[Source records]
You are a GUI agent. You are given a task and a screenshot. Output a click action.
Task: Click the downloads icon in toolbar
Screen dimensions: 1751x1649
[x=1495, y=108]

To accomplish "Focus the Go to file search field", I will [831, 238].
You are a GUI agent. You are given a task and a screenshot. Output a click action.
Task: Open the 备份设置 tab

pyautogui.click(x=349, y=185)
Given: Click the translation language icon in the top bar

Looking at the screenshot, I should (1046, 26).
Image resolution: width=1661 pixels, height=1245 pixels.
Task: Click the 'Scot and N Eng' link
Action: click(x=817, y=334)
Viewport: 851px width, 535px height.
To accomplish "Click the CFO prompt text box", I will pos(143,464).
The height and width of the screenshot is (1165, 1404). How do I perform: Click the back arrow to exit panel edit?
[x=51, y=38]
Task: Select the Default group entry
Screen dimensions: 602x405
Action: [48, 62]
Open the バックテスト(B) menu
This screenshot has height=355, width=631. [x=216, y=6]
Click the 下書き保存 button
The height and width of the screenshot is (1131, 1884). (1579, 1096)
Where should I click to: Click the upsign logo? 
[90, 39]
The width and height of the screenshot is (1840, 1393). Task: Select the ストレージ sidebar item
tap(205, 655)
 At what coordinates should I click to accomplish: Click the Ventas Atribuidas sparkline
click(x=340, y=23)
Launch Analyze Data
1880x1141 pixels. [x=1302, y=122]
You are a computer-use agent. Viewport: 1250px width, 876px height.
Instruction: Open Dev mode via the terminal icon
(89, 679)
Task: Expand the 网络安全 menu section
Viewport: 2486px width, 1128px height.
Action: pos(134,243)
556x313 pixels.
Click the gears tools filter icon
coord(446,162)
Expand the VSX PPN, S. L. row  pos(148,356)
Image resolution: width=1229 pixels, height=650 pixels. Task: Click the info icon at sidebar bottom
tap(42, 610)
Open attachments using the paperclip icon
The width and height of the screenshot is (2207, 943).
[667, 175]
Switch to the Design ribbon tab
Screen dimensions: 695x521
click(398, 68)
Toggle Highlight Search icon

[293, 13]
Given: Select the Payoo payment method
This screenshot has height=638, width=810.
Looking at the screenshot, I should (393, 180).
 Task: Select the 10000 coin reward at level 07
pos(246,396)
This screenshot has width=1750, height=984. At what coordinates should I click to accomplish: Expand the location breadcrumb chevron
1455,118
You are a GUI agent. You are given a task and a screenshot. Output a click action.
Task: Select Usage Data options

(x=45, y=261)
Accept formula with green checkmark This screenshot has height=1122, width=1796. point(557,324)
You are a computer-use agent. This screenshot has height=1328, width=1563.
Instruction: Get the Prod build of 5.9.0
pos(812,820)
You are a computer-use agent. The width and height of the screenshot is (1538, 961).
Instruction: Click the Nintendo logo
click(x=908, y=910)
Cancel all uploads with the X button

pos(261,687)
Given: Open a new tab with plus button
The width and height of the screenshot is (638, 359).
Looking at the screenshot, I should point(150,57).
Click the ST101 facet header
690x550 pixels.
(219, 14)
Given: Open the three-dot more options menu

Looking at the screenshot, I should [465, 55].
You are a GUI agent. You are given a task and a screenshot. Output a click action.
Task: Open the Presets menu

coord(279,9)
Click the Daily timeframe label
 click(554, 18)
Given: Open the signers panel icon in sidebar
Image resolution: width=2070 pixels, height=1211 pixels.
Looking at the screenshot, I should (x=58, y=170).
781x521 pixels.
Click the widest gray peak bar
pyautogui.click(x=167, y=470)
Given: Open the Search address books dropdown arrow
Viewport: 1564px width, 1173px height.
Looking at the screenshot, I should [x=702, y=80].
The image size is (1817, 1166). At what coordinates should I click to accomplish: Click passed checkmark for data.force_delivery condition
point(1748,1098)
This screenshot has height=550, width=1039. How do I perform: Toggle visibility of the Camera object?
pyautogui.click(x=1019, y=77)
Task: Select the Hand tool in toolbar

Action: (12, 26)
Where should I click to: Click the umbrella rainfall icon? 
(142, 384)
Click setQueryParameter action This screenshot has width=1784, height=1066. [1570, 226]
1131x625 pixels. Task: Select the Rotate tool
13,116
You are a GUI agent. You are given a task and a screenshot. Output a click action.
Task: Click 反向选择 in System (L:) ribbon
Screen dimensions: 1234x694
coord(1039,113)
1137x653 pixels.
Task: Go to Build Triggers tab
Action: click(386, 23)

▸ Exercise objective
The response should consist of all the entries, transcribed exactly.

▸ Solution to the problem
You are a GUI agent. You are given a task and a screenshot. Output a click action.
Task: Click the downloads icon in toolbar
Screen dimensions: 1751x1649
[x=1495, y=108]

To accomplish "Focus the Go to file search field", I will [831, 238].
You are a GUI agent. You are given a task and a screenshot. Output a click action.
Task: Open the 备份设置 tab

pyautogui.click(x=349, y=185)
Given: Click the translation language icon in the top bar

Looking at the screenshot, I should (1046, 26).
Image resolution: width=1661 pixels, height=1245 pixels.
Task: Click the 'Scot and N Eng' link
Action: click(x=817, y=334)
Viewport: 851px width, 535px height.
To accomplish "Click the CFO prompt text box", I will pos(143,464).
The height and width of the screenshot is (1165, 1404). How do I perform: Click the back arrow to exit panel edit?
[x=51, y=38]
Task: Select the Default group entry
Screen dimensions: 602x405
Action: [48, 62]
Open the バックテスト(B) menu
This screenshot has height=355, width=631. [x=216, y=6]
Click the 下書き保存 button
The height and width of the screenshot is (1131, 1884). (1579, 1096)
Where should I click to: Click the upsign logo? 
[90, 39]
The width and height of the screenshot is (1840, 1393). Task: Select the ストレージ sidebar item
tap(205, 655)
 At what coordinates should I click to accomplish: Click the Ventas Atribuidas sparkline
click(x=340, y=23)
Launch Analyze Data
1880x1141 pixels. [x=1302, y=122]
You are a computer-use agent. Viewport: 1250px width, 876px height.
Instruction: Open Dev mode via the terminal icon
(89, 679)
Task: Expand the 网络安全 menu section
Viewport: 2486px width, 1128px height.
Action: pos(134,243)
556x313 pixels.
Click the gears tools filter icon
coord(446,162)
Expand the VSX PPN, S. L. row  pos(148,356)
Image resolution: width=1229 pixels, height=650 pixels. Task: Click the info icon at sidebar bottom
tap(42, 610)
Open attachments using the paperclip icon
The width and height of the screenshot is (2207, 943).
[667, 175]
Switch to the Design ribbon tab
Screen dimensions: 695x521
click(398, 68)
Toggle Highlight Search icon

[293, 13]
Given: Select the Payoo payment method
This screenshot has height=638, width=810.
Looking at the screenshot, I should (393, 180).
 Task: Select the 10000 coin reward at level 07
pos(246,396)
This screenshot has width=1750, height=984. At what coordinates should I click to accomplish: Expand the location breadcrumb chevron
1455,118
You are a GUI agent. You are given a task and a screenshot. Output a click action.
Task: Select Usage Data options

(x=45, y=261)
Accept formula with green checkmark This screenshot has height=1122, width=1796. point(557,324)
You are a computer-use agent. This screenshot has height=1328, width=1563.
Instruction: Get the Prod build of 5.9.0
pos(812,820)
You are a computer-use agent. The width and height of the screenshot is (1538, 961).
Instruction: Click the Nintendo logo
click(x=908, y=910)
Cancel all uploads with the X button

pos(261,687)
Given: Open a new tab with plus button
The width and height of the screenshot is (638, 359).
Looking at the screenshot, I should point(150,57).
Click the ST101 facet header
690x550 pixels.
(219, 14)
Given: Open the three-dot more options menu

Looking at the screenshot, I should [465, 55].
You are a GUI agent. You are given a task and a screenshot. Output a click action.
Task: Open the Presets menu

coord(279,9)
Click the Daily timeframe label
 click(554, 18)
Given: Open the signers panel icon in sidebar
Image resolution: width=2070 pixels, height=1211 pixels.
Looking at the screenshot, I should (x=58, y=170).
781x521 pixels.
Click the widest gray peak bar
pyautogui.click(x=167, y=470)
Given: Open the Search address books dropdown arrow
Viewport: 1564px width, 1173px height.
Looking at the screenshot, I should [x=702, y=80].
The image size is (1817, 1166). At what coordinates should I click to accomplish: Click passed checkmark for data.force_delivery condition
point(1748,1098)
This screenshot has height=550, width=1039. How do I perform: Toggle visibility of the Camera object?
pyautogui.click(x=1019, y=77)
Task: Select the Hand tool in toolbar

Action: (12, 26)
Where should I click to: Click the umbrella rainfall icon? 
(142, 384)
Click setQueryParameter action This screenshot has width=1784, height=1066. [1570, 226]
1131x625 pixels. Task: Select the Rotate tool
13,116
You are a GUI agent. You are given a task and a screenshot. Output a click action.
Task: Click 反向选择 in System (L:) ribbon
Screen dimensions: 1234x694
coord(1039,113)
1137x653 pixels.
Task: Go to Build Triggers tab
Action: click(386, 23)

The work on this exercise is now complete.